Correcting transmission factors, part 1: the issue

Since our revamp of the processes at the start of the year, we’ve been seeing a higher-than-normal variability in the absolute intensity scaling of the samples. Having since gone over and eliminated some potential causes in the preprocessing and processing pipelines, it is now time to investigate another potential source: the method with which we determine transmission factors.

How bad is it?

Initial check

To check whether we’re still okay, we recently measured the NIST SRM3600 glassy carbon standard for absolute intensity calibration. With our previous methods, our traceable absolute intensities were within 3% of the NIST reference curve (as determined using least-squares fitting of the scaling factor).

With the new method, however, this had increased to 7.1%. That means that for this particular sample, we are an additional 4% off. This could be a clue to solving our increased inter-sample variability if this difference can be traced back to sample scattering properties.

Does it matter?

We need to double-check whether any effort in this direction may be worth the accuracy gain, so a quick cost-benefit analysis is not out of place:

For our normal ~8.0 keV photons, glassy carbon scatters a reasonable amount: its scattering cross-section is on par with many powders we measure, and the powders usually scatter orders of magnitude more to smaller angles whereas glassy carbon flattens off there. Hence this would have a significant effect on data from realistic samples. Any offset in the absolute intensity would, furthermore, directly translate to a similar offset in any determined volume fraction and/or specific surface area. that means it is not only significant but it can also considerably impact final outcomes of scattering investigations. It seems worth investigating.

Possible cause

One difference between the previous and current implementation is the way we determine the transmission factor: the previous implementation simply integrated all counts over the detector area, regardless of sample-to-detector distance, whereas the new method integrates only over a square area +/- 25 pixels from the determined beam centre. Furthermore, we are using the transmission factor twice: once as a transmission factor, and the second time to determine the apparent material thickness in the beam (for powders and solids, at least, which has obvious issues for specific surface determination of porous samples, but we’ll get to that another time). That means the effect of the mismatch might be doubled.

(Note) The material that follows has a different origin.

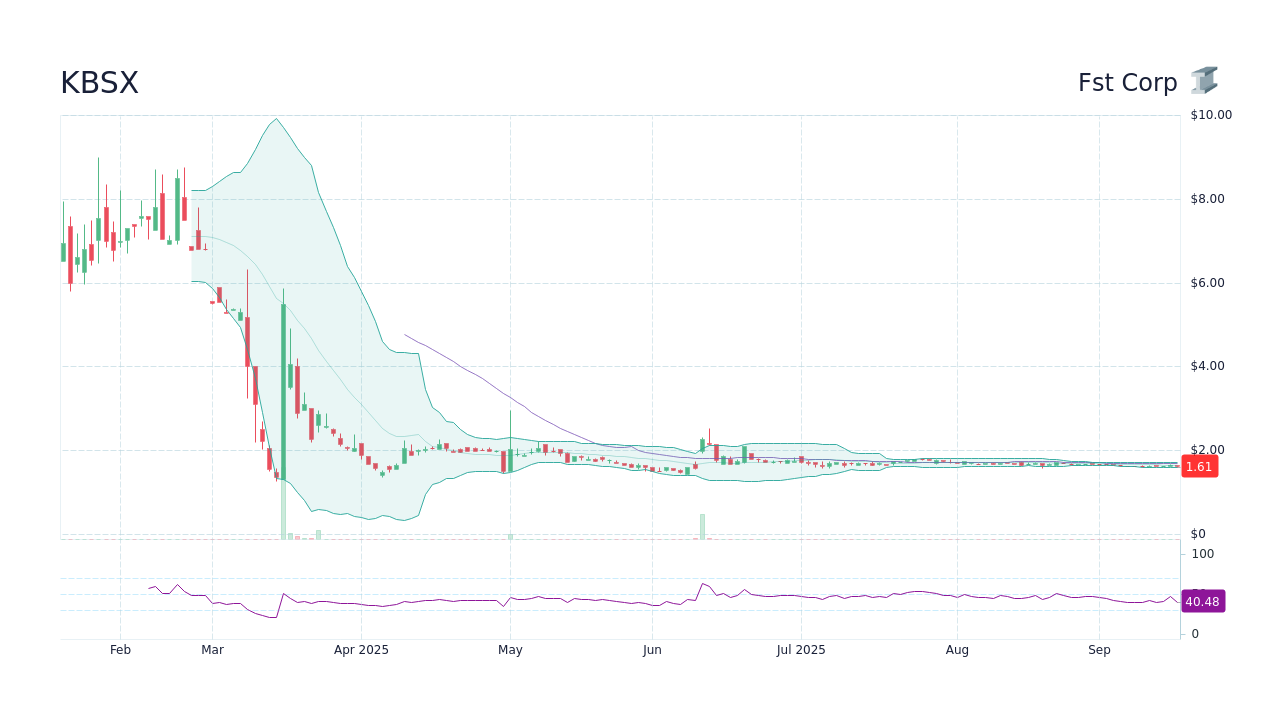The image size is (1280, 720).
Task: Click the steel beam icon beside Fst Corp
Action: [x=1204, y=81]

For our glassy carbon reference material, these two methods differ depending on the detector position (both dependent on lateral translation and sample-to-detector distance) as shown in Figure 1. As expected, we see that the difference is greatest (a bit more than 2.5%) when we capture more of the scattered intensity (the most for configuration 166: ~100 mm from the sample with the beam somewhat central), and least when we are far away (configuration 127 has the detector at almost 2.5m from the sample). So which is right?

Figure 1: the difference of determining transmission factors by integrating only a small area around the beam, compared to integrating over the entire detector. For some close configurations, the difference exceeds 2.5%.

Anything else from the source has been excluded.